Often, there are cases where the source, or seed, of a large amount of content (e.g., a software upgrade content) required for a managed change (e.g., a software configuration change) is sitting in a data network (e.g., Internet). In such cases, there is a desire to avoid what is known as the “slashdot effect,” whereby the content source or seed is inundated with multiple requests for the same popular content. This slashdot effect creates scalability problems for traditional methods of delivering content, such as software updates, to running systems. That is because in a traditional method for content delivery, the contents are centralized at one or more hosts that act as servicing hubs. Thus, services are provided from the content hosts to those clients connected to such hosts. Each content host must then have sufficient computing power and bandwidth to accommodate servicing requests from those clients connected thereto. As more clients are connected to the hosts or the size of the content delivery increases, infrastructure costs are incurred to necessarily upgrade the hosts to be powerful and to have higher system bandwidth to handle the increased content requirements. This scalability problem is especially pronounced in, for example, an IT enterprise-wide network or data center that employs machine virtualization. In such a system, while there are only a few thousand nodes in the IT enterprise-wide network, such nodes may effectively run tens of thousand of virtual nodes that all need the same content, such as updates to the latest software application or operating system (OS).
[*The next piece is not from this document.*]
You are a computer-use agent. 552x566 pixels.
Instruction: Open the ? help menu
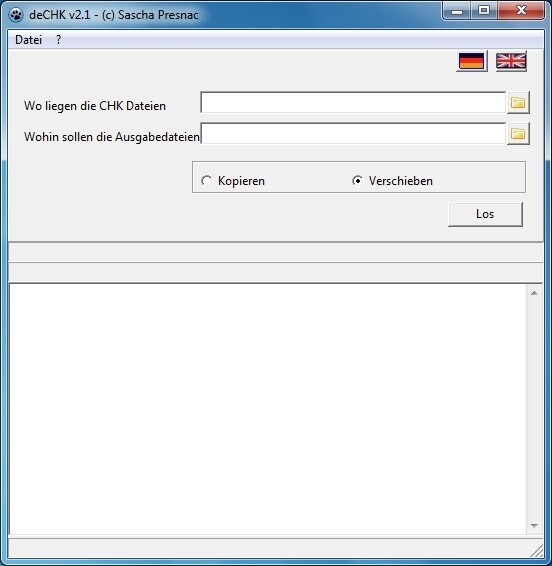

This kind of scale creates a localized slashdot effect within the IT enterprise-wide network.
Peer-to-peer, or P2P, file sharing technologies long have been used to support the sharing of large amounts of content between a potentially large community of nodes or users. Torrent-based P2P file sharing systems, such as BitTorrent, KTorrent, μTorrent, and BitComet, have emerged as systems of choice for distributing very large amounts of content across a data network such as the Internet. These P2P systems have allowed non-profit and open source organizations to avoid deploying large server farms and instead rely on a small number of mirror sites that know they won't get totally inundated with massive amounts of download requests.